A new DEM model was used to simulate the compaction and sintering of ceramic powders at the scale of a whole part. DEM has been chosen because it can directly take into account the powder's granular microstructure, simulating the rearrangement and the plastic deformation of agglomerates. The model chosen considers an agglomerate as a single discrete element, reducing the total number of particles to be simulated and decreasing the computational cost. Results demonstrate that an entire system can be simulated using only agglomerates without requiring billions of particles. A good agreement with experimental data and FEM simulations regarding stress-density curve, density gradient, elastic spring-back and final geometry is obtained. As classically observed experimentally [28,29], the DEM simulations show that the friction coefficient between the powder and the die is the primary factor for the density gradient in the pellet. DEM simulations indicate the presence of a diabolo-effect right after ejection, and it occurs due to a non-homogenous spring-back caused by the density gradient. During the sintering process, this density gradient induces non-homogeneous densification, which results in a final geometry with a so-called diabolo effect.
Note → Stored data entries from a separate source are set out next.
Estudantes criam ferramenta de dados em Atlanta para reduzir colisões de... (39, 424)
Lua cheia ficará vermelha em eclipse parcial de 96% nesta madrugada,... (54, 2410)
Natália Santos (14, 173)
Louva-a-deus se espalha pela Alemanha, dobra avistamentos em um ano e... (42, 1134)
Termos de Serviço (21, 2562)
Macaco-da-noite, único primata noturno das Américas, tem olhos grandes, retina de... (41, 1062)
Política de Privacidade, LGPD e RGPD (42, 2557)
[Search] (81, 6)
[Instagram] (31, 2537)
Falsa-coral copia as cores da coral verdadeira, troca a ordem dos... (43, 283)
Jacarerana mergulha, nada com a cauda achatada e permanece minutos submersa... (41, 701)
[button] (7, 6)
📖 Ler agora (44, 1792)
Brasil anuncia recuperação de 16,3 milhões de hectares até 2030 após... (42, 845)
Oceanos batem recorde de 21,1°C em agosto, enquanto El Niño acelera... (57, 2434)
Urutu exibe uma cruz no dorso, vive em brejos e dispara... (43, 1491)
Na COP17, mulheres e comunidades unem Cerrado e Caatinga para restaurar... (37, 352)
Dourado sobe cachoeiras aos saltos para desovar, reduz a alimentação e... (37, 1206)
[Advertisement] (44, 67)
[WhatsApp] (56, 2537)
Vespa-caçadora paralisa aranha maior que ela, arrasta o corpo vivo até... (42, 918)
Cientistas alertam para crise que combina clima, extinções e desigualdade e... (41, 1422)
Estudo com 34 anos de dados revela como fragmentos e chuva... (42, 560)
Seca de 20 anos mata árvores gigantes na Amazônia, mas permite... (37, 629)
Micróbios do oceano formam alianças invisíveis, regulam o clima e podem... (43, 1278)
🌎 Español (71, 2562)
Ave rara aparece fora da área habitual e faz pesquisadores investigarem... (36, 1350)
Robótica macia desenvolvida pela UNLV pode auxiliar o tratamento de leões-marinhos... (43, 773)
This work is a proof of concept for DEM to correctly simulate the evolution of a ceramic powder from the compaction stage up to the sintered stage at the length scale of an industrial part. The advantage of DEM is that a more realistic representation of the powder is modelled. In particular, DEM could be used to model composites, to investigate the effects of the initial density (before compaction) or of size distribution. Still, it should be clear that the material parameters used in the simulations need some fitting and that an experimental characterisation is still necessary.